┌──

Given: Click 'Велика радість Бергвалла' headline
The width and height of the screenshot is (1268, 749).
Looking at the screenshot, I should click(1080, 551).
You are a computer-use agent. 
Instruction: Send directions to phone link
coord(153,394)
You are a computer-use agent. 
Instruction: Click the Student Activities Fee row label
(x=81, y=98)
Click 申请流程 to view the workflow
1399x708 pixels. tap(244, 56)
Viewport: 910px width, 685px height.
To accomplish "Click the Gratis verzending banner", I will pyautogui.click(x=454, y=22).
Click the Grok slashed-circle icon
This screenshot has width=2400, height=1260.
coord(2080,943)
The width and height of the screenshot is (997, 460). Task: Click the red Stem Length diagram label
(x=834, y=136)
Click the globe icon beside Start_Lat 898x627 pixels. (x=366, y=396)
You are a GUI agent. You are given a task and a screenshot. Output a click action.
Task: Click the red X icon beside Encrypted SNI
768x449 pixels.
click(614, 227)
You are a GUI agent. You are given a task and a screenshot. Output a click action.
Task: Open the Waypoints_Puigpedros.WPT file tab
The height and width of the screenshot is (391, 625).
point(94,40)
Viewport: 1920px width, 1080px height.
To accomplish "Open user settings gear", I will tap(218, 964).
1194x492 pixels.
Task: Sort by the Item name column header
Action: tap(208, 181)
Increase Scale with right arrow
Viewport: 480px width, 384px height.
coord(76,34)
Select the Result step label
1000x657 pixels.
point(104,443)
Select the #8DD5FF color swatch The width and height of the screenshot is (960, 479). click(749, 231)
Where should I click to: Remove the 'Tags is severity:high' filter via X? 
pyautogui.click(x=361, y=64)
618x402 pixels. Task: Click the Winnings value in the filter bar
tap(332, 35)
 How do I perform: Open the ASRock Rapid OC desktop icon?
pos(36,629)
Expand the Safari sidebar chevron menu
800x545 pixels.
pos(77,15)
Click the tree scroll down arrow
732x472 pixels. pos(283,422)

└──

→ **About this task**
Each line in the listing is to be returned exactly.

→ **Exercise response**
Given: Click 'Велика радість Бергвалла' headline
The width and height of the screenshot is (1268, 749).
Looking at the screenshot, I should click(1080, 551).
You are a computer-use agent. 
Instruction: Send directions to phone link
coord(153,394)
You are a computer-use agent. 
Instruction: Click the Student Activities Fee row label
(x=81, y=98)
Click 申请流程 to view the workflow
1399x708 pixels. tap(244, 56)
Viewport: 910px width, 685px height.
To accomplish "Click the Gratis verzending banner", I will pyautogui.click(x=454, y=22).
Click the Grok slashed-circle icon
This screenshot has width=2400, height=1260.
coord(2080,943)
The width and height of the screenshot is (997, 460). Task: Click the red Stem Length diagram label
(x=834, y=136)
Click the globe icon beside Start_Lat 898x627 pixels. (x=366, y=396)
You are a GUI agent. You are given a task and a screenshot. Output a click action.
Task: Click the red X icon beside Encrypted SNI
768x449 pixels.
click(614, 227)
You are a GUI agent. You are given a task and a screenshot. Output a click action.
Task: Open the Waypoints_Puigpedros.WPT file tab
The height and width of the screenshot is (391, 625).
point(94,40)
Viewport: 1920px width, 1080px height.
To accomplish "Open user settings gear", I will tap(218, 964).
1194x492 pixels.
Task: Sort by the Item name column header
Action: tap(208, 181)
Increase Scale with right arrow
Viewport: 480px width, 384px height.
coord(76,34)
Select the Result step label
1000x657 pixels.
point(104,443)
Select the #8DD5FF color swatch The width and height of the screenshot is (960, 479). click(749, 231)
Where should I click to: Remove the 'Tags is severity:high' filter via X? 
pyautogui.click(x=361, y=64)
618x402 pixels. Task: Click the Winnings value in the filter bar
tap(332, 35)
 How do I perform: Open the ASRock Rapid OC desktop icon?
pos(36,629)
Expand the Safari sidebar chevron menu
800x545 pixels.
pos(77,15)
Click the tree scroll down arrow
732x472 pixels. pos(283,422)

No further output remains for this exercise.